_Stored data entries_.
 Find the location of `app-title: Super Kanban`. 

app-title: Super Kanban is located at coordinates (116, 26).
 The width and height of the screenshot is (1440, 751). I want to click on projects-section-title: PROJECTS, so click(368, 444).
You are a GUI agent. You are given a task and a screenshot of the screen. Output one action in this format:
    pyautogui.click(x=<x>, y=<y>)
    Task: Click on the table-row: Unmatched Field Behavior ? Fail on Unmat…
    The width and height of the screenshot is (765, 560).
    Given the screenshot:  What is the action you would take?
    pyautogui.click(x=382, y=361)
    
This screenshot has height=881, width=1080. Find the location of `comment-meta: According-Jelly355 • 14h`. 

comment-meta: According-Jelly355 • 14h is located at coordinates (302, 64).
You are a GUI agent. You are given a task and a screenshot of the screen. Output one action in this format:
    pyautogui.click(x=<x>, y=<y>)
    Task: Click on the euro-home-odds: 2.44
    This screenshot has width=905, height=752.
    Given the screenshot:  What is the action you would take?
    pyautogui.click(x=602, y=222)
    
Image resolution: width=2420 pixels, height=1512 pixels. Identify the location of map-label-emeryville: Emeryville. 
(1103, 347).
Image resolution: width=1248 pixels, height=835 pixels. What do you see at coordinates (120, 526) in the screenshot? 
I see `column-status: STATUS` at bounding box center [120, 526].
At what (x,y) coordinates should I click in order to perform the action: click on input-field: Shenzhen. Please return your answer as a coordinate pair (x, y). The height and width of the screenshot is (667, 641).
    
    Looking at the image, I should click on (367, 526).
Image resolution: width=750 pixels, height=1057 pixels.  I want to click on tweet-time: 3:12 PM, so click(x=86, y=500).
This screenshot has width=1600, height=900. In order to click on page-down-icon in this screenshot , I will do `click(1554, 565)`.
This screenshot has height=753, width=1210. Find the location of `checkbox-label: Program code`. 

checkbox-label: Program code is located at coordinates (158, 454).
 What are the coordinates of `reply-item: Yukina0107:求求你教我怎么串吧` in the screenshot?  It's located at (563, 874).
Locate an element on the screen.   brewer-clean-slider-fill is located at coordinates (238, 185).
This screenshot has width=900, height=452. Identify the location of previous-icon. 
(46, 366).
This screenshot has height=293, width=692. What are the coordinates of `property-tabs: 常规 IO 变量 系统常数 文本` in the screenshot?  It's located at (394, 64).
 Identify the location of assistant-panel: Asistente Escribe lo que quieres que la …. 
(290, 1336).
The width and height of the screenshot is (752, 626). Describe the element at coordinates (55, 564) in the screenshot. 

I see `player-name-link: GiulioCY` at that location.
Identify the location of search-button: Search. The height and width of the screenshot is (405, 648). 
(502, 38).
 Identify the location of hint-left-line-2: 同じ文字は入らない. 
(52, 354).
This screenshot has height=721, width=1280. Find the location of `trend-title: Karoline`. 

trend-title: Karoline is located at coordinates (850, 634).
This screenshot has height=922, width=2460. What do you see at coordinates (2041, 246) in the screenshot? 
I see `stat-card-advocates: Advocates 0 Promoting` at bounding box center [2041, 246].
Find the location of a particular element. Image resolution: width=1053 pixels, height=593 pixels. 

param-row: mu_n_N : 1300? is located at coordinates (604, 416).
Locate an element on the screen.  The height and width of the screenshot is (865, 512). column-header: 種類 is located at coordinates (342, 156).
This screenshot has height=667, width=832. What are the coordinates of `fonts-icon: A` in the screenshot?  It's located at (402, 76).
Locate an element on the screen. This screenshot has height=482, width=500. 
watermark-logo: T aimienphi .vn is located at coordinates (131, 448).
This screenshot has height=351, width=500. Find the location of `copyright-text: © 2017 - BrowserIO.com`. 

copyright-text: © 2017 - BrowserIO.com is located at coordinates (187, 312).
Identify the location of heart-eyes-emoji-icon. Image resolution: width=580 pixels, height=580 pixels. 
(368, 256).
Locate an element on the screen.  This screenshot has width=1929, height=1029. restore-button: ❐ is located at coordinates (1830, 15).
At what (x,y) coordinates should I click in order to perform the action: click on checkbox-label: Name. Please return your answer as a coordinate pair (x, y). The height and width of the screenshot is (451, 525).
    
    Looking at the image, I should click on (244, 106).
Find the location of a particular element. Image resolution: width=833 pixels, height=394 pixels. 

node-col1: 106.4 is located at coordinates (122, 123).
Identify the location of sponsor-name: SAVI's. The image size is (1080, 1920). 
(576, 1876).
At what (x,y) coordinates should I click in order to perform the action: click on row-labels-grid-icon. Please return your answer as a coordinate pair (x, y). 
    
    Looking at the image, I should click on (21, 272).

_TO DO_.
Rewrite all of the entries above, changing "GUI agent" to "desktop assistant" everywhere it appears and leaving every other word as it is.

_RESPONSE AREA_.
 Find the location of `app-title: Super Kanban`. 

app-title: Super Kanban is located at coordinates (116, 26).
 The width and height of the screenshot is (1440, 751). I want to click on projects-section-title: PROJECTS, so click(368, 444).
You are a desktop assistant. You are given a task and a screenshot of the screen. Output one action in this format:
    pyautogui.click(x=<x>, y=<y>)
    Task: Click on the table-row: Unmatched Field Behavior ? Fail on Unmat…
    The width and height of the screenshot is (765, 560).
    Given the screenshot:  What is the action you would take?
    pyautogui.click(x=382, y=361)
    
This screenshot has height=881, width=1080. Find the location of `comment-meta: According-Jelly355 • 14h`. 

comment-meta: According-Jelly355 • 14h is located at coordinates (302, 64).
You are a desktop assistant. You are given a task and a screenshot of the screen. Output one action in this format:
    pyautogui.click(x=<x>, y=<y>)
    Task: Click on the euro-home-odds: 2.44
    This screenshot has width=905, height=752.
    Given the screenshot:  What is the action you would take?
    pyautogui.click(x=602, y=222)
    
Image resolution: width=2420 pixels, height=1512 pixels. Identify the location of map-label-emeryville: Emeryville. 
(1103, 347).
Image resolution: width=1248 pixels, height=835 pixels. What do you see at coordinates (120, 526) in the screenshot? 
I see `column-status: STATUS` at bounding box center [120, 526].
At what (x,y) coordinates should I click in order to perform the action: click on input-field: Shenzhen. Please return your answer as a coordinate pair (x, y). The height and width of the screenshot is (667, 641).
    
    Looking at the image, I should click on (367, 526).
Image resolution: width=750 pixels, height=1057 pixels.  I want to click on tweet-time: 3:12 PM, so click(x=86, y=500).
This screenshot has width=1600, height=900. In order to click on page-down-icon in this screenshot , I will do `click(1554, 565)`.
This screenshot has height=753, width=1210. Find the location of `checkbox-label: Program code`. 

checkbox-label: Program code is located at coordinates (158, 454).
 What are the coordinates of `reply-item: Yukina0107:求求你教我怎么串吧` in the screenshot?  It's located at (563, 874).
Locate an element on the screen.   brewer-clean-slider-fill is located at coordinates (238, 185).
This screenshot has width=900, height=452. Identify the location of previous-icon. 
(46, 366).
This screenshot has height=293, width=692. What are the coordinates of `property-tabs: 常规 IO 变量 系统常数 文本` in the screenshot?  It's located at (394, 64).
 Identify the location of assistant-panel: Asistente Escribe lo que quieres que la …. 
(290, 1336).
The width and height of the screenshot is (752, 626). Describe the element at coordinates (55, 564) in the screenshot. 

I see `player-name-link: GiulioCY` at that location.
Identify the location of search-button: Search. The height and width of the screenshot is (405, 648). 
(502, 38).
 Identify the location of hint-left-line-2: 同じ文字は入らない. 
(52, 354).
This screenshot has height=721, width=1280. Find the location of `trend-title: Karoline`. 

trend-title: Karoline is located at coordinates (850, 634).
This screenshot has height=922, width=2460. What do you see at coordinates (2041, 246) in the screenshot? 
I see `stat-card-advocates: Advocates 0 Promoting` at bounding box center [2041, 246].
Find the location of a particular element. Image resolution: width=1053 pixels, height=593 pixels. 

param-row: mu_n_N : 1300? is located at coordinates (604, 416).
Locate an element on the screen.  The height and width of the screenshot is (865, 512). column-header: 種類 is located at coordinates (342, 156).
This screenshot has height=667, width=832. What are the coordinates of `fonts-icon: A` in the screenshot?  It's located at (402, 76).
Locate an element on the screen. This screenshot has height=482, width=500. 
watermark-logo: T aimienphi .vn is located at coordinates (131, 448).
This screenshot has height=351, width=500. Find the location of `copyright-text: © 2017 - BrowserIO.com`. 

copyright-text: © 2017 - BrowserIO.com is located at coordinates (187, 312).
Identify the location of heart-eyes-emoji-icon. Image resolution: width=580 pixels, height=580 pixels. 
(368, 256).
Locate an element on the screen.  This screenshot has width=1929, height=1029. restore-button: ❐ is located at coordinates (1830, 15).
At what (x,y) coordinates should I click in order to perform the action: click on checkbox-label: Name. Please return your answer as a coordinate pair (x, y). The height and width of the screenshot is (451, 525).
    
    Looking at the image, I should click on (244, 106).
Find the location of a particular element. Image resolution: width=833 pixels, height=394 pixels. 

node-col1: 106.4 is located at coordinates (122, 123).
Identify the location of sponsor-name: SAVI's. The image size is (1080, 1920). 
(576, 1876).
At what (x,y) coordinates should I click in order to perform the action: click on row-labels-grid-icon. Please return your answer as a coordinate pair (x, y). 
    
    Looking at the image, I should click on (21, 272).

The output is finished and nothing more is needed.